Memories of Bishop Atanasije

Our St. Herman of Alaska Monastery in Platina, California joined the Serbian Orthodox Church in 2000. Since then, we were blessed to meet several times with His Grace Bishop Atanasije. In 2006, I went to his monastery of Tvrdoš near Trebinje, Hercegonia, where he received me graciously and spent a good amount of time talking with me, struggling with his “Tarzan English,” as he called it. In 2009 I was again in Trebinje, this time with my parents and their kuma, Radmila Tarailo, who grew up in that city.

Bishop Atanasije at St. Herman Monastery in Platina, CaliforniaIn 2006, a spiritual son of Bishop Atanasije, His Grace Bishop Maxim, was enthroned as our Diocesan bishop. Before Bishop Atanasije’s repose, Bishop Maxim was able to bring him twice to America, and on one of those trips Bishop Atanasije visited our monastery.

Bishop Maxim’s eulogy at the funeral of his spiritual father touched on the key aspects of Bishop Atanasije’s life and personality. The elder hierarch had given himself over totally to Christ, and he breathed the spiritual atmosphere of the Church. He was a great Churchman who understood that our Orthodox Christian Faith must touch and infuse all aspects of our lives.

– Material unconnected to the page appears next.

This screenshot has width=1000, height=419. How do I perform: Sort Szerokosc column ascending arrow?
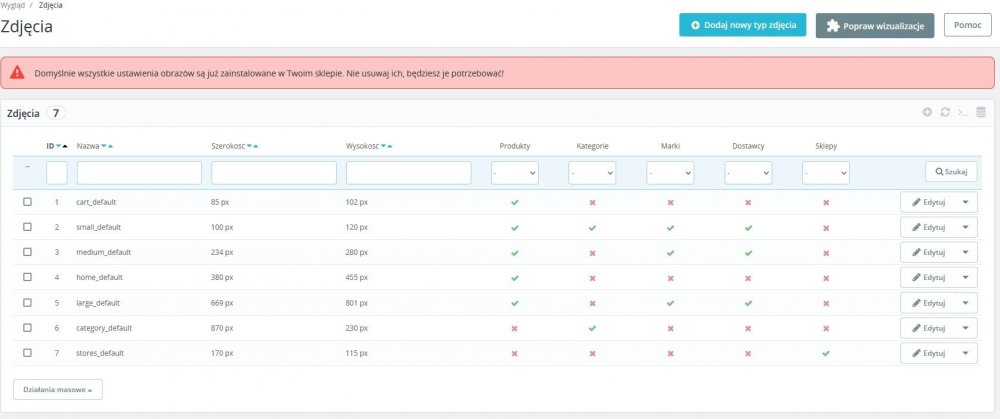pyautogui.click(x=257, y=146)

To my mind, Bishop Atanasije was, first of all, a Liturgist. This was not because he possessed great knowledge of the Divine Liturgy and had written a voluminous work on the subject. Rather, it was because he lived the Liturgy. His life outside of the church building was liturgical, in that he consciously had Christ before him. Likewise, his life inside the church building was essentially the same as his life outside.

In his eulogy, Bishop Maxim noted that his spiritual father’s actions were viewed as contradictory or paradoxical by certain people. These people would murmur about the bishop doing unexpected things during a Liturgy. They did not understand that, for Bishop Atanasije, the celebration of the Liturgy should be dynamic and living, not static.

At times during a Liturgy, he would give lessons on the meaning of what was happening. The lessons were brief, so as not to interrupt the flow of the Liturgy, which he valued highly. For example, I recall that at one Liturgy, with priests gathered around the altar table, he explained why the antimens and eiliton are folded so that they first open on the left side. Texts in the Hebrew language, he said, are written from right to left in horizontal lines. This explains why Hebrew books open the opposite way that ours do — since we write from left to right horizontally. By teaching us this, Bishop Atanasije showed us one more instance in which are our Orthodox liturgical practices are rooted in the practices of the Jews of the Old Testament.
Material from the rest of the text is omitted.